Hamburg Richtig Kompostieren: So verwandeln Sie Gartenabfälle in wertvollen Humus
Kompostieren ist eine altbewährte Methode, um aus Garten- und Küchenabfällen wertvollen Humus herzustellen. Und dafür braucht es neben dem richtigen Behälter und ein paar Handgriffen nur eins: Zeit. So klappt es.
In jedem Garten fallen Abfälle an – doch diese müssen nicht im Müll landen. Durch Kompostierung können Laub, Rasenschnitt und Küchenabfälle in nützlichen Humus verwandelt werden, der den Pflanzen im Garten zugutekommen kann. Doch wie funktioniert eigentlich richtiges kompostieren?
Zunächst benötigt es für die Kompostierung den richtigen Behälter. Dabei gibt es unterschiedliche Modelle, die sich je nach Bedarf eignen.

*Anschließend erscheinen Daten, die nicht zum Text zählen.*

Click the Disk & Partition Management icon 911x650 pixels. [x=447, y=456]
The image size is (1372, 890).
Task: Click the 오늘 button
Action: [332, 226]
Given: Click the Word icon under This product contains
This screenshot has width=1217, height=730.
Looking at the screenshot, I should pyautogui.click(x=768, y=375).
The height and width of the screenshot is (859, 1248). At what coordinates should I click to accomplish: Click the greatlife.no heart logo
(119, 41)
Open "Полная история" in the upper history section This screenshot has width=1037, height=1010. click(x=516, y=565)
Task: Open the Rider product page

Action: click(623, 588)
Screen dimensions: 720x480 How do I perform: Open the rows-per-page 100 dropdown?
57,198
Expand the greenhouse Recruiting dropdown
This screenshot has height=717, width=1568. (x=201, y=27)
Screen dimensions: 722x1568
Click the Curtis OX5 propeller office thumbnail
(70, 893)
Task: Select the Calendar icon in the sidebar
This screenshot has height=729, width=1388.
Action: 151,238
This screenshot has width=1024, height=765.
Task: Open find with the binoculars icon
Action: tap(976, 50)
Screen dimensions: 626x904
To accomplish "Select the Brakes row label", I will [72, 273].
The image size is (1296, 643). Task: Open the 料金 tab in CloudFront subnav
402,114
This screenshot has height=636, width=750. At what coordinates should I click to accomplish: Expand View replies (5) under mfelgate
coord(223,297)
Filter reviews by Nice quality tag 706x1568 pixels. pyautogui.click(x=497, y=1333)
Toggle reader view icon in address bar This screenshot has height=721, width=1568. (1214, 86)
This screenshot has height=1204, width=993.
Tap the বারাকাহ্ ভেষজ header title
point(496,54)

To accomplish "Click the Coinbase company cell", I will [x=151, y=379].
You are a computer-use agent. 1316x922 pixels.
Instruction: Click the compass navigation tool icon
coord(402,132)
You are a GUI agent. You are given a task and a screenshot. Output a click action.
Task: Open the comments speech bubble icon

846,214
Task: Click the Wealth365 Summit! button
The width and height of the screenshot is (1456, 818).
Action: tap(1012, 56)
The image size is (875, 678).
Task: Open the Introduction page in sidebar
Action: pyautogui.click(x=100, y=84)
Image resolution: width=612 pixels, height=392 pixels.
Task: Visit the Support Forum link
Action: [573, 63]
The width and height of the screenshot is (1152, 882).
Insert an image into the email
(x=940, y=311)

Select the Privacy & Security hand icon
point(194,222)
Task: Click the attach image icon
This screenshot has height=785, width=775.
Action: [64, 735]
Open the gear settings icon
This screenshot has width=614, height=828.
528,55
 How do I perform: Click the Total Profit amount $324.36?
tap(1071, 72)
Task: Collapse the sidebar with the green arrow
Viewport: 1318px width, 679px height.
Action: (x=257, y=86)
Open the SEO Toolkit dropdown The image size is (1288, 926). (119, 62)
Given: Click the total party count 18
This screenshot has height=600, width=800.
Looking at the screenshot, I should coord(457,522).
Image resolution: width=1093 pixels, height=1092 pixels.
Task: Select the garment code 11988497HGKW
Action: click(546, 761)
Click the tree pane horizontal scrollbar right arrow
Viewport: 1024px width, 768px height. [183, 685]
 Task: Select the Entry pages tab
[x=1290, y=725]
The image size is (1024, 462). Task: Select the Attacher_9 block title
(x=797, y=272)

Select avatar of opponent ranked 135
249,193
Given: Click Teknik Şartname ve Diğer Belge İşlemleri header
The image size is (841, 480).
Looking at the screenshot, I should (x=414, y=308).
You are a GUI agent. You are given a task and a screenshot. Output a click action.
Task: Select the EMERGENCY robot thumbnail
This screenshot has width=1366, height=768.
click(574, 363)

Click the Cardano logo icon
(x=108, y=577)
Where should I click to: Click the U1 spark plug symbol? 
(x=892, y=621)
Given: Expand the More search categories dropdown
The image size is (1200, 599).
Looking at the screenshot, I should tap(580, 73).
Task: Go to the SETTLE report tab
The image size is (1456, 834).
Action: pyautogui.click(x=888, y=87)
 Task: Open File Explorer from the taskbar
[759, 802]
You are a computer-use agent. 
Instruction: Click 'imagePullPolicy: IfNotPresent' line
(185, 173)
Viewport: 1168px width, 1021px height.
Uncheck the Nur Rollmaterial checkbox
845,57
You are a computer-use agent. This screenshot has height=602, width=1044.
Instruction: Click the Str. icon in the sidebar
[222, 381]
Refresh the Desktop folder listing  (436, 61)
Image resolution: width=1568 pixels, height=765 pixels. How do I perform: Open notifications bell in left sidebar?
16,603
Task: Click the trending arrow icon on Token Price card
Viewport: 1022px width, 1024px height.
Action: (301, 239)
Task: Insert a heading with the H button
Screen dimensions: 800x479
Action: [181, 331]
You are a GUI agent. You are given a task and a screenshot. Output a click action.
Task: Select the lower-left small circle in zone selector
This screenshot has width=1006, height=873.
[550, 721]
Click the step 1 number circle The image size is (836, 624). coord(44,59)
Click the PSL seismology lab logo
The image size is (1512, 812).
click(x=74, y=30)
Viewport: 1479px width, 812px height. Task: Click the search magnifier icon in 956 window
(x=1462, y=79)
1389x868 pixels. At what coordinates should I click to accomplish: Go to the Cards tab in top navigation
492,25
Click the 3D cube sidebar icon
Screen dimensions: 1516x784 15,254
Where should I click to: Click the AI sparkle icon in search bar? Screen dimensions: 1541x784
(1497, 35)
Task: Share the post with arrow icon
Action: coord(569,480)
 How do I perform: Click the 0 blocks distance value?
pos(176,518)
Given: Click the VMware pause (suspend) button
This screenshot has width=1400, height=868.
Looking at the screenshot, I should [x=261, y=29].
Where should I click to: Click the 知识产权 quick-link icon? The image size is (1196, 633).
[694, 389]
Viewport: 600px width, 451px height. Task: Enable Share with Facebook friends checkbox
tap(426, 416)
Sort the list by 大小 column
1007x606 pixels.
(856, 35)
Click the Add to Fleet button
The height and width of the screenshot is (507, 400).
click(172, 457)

Die günstigste Option ist die offene Kompostmiete, bei der der Kompost direkt auf dem Boden aufgeschichtet wird. Sie ist gut für größere Gärten geeignet, allerdings weniger ästhetisch.
Lattenkomposter aus Holz sehen hingegen ansprechender aus und bieten zudem eine gute Belüftung. Dafür sind sie nicht so langlebig, da das Holz nach einiger Zeit verwittert. Die geruchsärmste Option ist ein Thermokomposter aus Kunststoff.
Dieser ist geschlossen und beschleunigt dadurch den Kompostierprozess – ist allerdings in der Anschaffung teurer. Wer lediglich Küchenabfälle kompostieren möchte, für den eignen sich sogenannte Wurmkisten, die auch auf den Balkon passen.
Für eine erfolgreiche Kompostierung ist es zunächst wichtig, den richtigen Standort für den Komposter zu wählen. Ein halbschattiger Platz im Garten ist ideal. Zudem sollte der Kompost direkten Bodenkontakt haben, damit Bodenorganismen in ihn eindringen und die Flüssigkeiten abfließen können.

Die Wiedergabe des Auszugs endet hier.